Coordinate data for items:
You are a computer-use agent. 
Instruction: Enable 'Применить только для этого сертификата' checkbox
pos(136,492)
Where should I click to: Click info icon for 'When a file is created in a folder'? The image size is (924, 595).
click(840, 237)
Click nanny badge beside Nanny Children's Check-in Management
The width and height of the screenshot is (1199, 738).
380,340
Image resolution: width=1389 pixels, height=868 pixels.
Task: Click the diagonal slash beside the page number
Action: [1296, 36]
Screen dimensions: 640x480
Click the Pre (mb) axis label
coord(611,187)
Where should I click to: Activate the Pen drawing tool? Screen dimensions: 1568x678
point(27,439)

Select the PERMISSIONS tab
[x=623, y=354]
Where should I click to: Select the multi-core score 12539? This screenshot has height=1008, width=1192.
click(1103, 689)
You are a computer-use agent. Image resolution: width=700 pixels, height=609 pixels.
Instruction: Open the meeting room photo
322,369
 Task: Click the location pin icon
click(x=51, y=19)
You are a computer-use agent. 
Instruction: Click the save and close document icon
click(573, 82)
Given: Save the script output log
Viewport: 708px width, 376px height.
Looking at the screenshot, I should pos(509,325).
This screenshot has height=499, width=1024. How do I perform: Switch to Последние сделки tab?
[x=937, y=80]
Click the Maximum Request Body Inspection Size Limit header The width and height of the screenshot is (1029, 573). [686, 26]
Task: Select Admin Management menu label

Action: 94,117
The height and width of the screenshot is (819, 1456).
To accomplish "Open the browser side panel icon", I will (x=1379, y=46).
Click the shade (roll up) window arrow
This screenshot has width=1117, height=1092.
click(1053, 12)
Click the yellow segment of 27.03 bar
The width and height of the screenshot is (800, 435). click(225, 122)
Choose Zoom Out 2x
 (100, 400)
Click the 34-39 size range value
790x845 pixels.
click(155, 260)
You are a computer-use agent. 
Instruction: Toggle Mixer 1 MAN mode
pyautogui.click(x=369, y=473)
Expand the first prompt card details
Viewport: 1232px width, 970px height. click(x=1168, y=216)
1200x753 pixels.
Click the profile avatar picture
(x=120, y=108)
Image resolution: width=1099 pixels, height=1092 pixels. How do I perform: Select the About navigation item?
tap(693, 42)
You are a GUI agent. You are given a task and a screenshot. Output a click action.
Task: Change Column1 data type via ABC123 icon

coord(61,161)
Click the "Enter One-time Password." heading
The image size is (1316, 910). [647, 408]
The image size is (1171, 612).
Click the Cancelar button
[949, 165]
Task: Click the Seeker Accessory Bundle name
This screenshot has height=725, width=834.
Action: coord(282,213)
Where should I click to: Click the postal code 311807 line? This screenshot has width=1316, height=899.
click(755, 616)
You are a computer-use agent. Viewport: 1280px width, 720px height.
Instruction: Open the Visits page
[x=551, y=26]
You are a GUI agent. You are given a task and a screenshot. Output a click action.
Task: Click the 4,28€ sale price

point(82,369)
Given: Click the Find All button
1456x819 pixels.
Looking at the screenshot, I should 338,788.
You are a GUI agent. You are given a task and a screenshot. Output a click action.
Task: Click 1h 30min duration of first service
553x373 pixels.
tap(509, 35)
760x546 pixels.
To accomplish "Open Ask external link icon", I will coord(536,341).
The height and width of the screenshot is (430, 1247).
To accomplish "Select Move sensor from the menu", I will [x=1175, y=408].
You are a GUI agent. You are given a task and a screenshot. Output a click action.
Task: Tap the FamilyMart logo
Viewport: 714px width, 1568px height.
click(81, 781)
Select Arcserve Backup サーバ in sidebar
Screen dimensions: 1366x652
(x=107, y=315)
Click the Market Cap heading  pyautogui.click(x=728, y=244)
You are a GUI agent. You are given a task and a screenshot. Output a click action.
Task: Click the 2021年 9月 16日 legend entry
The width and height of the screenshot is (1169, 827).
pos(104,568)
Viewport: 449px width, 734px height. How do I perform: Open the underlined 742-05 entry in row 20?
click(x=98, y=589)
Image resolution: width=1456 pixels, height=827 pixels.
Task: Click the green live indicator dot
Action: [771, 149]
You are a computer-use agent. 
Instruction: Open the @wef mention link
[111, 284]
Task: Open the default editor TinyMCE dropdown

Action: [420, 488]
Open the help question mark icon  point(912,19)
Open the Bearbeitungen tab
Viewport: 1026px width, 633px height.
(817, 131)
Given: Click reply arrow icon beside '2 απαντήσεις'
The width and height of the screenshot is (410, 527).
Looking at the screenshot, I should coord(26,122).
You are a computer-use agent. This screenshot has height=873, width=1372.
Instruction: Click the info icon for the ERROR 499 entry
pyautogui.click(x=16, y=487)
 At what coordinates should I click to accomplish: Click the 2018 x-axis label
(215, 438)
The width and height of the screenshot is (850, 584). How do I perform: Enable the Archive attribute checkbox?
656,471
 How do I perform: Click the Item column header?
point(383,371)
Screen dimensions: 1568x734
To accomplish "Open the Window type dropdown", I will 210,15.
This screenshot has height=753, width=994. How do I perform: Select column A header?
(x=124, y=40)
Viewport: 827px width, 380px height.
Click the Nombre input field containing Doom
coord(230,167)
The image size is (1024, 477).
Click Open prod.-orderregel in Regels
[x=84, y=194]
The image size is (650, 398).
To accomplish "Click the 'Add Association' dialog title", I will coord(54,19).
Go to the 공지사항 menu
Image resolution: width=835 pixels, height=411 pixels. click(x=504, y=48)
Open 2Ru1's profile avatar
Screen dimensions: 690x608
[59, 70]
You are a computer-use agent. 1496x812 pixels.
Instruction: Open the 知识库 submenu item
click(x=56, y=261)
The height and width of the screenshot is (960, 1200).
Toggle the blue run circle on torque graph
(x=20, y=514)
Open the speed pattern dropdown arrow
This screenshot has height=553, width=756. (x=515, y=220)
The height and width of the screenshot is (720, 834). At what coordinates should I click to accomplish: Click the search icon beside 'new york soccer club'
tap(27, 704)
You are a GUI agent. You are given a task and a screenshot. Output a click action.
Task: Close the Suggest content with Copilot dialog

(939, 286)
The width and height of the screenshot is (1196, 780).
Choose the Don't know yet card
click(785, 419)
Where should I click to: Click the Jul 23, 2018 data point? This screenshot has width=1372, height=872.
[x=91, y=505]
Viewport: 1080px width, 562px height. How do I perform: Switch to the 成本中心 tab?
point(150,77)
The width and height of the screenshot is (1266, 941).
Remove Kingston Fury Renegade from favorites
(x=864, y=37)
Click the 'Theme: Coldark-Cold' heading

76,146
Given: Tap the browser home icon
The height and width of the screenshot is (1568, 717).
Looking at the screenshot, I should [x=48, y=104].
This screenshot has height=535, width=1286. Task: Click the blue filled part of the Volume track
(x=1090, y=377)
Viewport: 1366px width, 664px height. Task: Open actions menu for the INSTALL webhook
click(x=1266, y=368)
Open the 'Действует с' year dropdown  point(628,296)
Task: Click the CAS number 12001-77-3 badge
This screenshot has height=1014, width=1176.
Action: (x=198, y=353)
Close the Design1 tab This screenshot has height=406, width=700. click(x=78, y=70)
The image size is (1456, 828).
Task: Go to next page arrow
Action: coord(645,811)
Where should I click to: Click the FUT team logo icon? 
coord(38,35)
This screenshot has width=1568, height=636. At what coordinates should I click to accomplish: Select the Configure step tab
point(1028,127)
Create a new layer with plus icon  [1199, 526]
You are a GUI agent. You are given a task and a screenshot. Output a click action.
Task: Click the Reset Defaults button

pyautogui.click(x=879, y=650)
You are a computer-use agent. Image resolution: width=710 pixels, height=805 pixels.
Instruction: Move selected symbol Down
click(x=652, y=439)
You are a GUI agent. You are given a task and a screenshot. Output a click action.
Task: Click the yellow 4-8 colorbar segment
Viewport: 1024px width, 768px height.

What you should do: From the records above, copy each line that contains the string "with". Treat uppercase and lowercase as different.

Full solution:
Task: Close the Suggest content with Copilot dialog
Create a new layer with plus icon  [1199, 526]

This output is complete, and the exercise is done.